What you are asked to do
Nothing but the lines from the one that contains "Task: Jump to Choose Import Type step" through the end of the data should be reproduced, and each must match exactly.

Extracted data

····················

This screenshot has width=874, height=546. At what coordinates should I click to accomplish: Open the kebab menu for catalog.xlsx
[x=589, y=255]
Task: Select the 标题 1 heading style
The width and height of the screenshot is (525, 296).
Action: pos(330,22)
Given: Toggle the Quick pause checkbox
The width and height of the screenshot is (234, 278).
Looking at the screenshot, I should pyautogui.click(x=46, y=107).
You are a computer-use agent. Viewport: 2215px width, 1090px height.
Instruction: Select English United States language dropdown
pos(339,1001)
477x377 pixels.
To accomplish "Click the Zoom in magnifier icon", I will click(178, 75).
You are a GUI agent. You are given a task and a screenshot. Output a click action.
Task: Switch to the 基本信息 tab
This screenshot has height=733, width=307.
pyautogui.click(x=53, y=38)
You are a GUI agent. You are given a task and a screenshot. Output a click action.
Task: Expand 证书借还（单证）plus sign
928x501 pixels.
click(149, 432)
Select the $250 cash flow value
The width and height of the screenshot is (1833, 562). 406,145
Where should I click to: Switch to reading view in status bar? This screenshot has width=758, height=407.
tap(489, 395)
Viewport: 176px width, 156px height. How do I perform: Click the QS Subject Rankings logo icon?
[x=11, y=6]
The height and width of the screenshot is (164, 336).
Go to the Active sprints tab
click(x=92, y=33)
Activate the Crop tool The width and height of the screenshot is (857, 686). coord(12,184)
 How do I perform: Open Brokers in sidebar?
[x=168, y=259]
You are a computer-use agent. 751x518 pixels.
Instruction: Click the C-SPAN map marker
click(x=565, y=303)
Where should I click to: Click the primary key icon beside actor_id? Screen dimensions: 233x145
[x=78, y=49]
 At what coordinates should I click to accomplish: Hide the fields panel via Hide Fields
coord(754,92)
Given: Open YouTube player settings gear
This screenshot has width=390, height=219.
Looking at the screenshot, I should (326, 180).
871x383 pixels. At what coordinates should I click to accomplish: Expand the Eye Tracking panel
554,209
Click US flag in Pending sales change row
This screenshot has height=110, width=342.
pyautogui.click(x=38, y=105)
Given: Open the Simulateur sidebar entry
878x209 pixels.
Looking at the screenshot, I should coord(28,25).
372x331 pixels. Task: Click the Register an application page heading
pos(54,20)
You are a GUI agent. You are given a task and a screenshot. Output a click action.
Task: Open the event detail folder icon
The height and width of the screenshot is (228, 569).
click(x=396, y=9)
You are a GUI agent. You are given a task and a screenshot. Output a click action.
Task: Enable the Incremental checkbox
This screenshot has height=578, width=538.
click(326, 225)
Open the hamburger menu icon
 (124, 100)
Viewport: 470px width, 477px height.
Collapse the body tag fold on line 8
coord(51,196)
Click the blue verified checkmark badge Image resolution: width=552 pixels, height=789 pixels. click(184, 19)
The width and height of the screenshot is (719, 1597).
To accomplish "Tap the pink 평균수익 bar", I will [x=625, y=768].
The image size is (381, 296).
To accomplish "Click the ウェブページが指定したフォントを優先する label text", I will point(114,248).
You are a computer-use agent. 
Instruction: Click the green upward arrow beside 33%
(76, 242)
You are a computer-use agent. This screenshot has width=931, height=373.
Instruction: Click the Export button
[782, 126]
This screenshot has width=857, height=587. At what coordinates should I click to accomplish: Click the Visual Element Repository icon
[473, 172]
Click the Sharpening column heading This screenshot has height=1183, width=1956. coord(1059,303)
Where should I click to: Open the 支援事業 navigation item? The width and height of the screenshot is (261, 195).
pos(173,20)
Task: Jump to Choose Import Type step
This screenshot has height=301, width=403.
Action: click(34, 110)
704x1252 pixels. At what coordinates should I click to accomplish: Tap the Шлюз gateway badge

····················

Output for this task
Task: Jump to Choose Import Type step
This screenshot has height=301, width=403.
Action: click(34, 110)
704x1252 pixels. At what coordinates should I click to accomplish: Tap the Шлюз gateway badge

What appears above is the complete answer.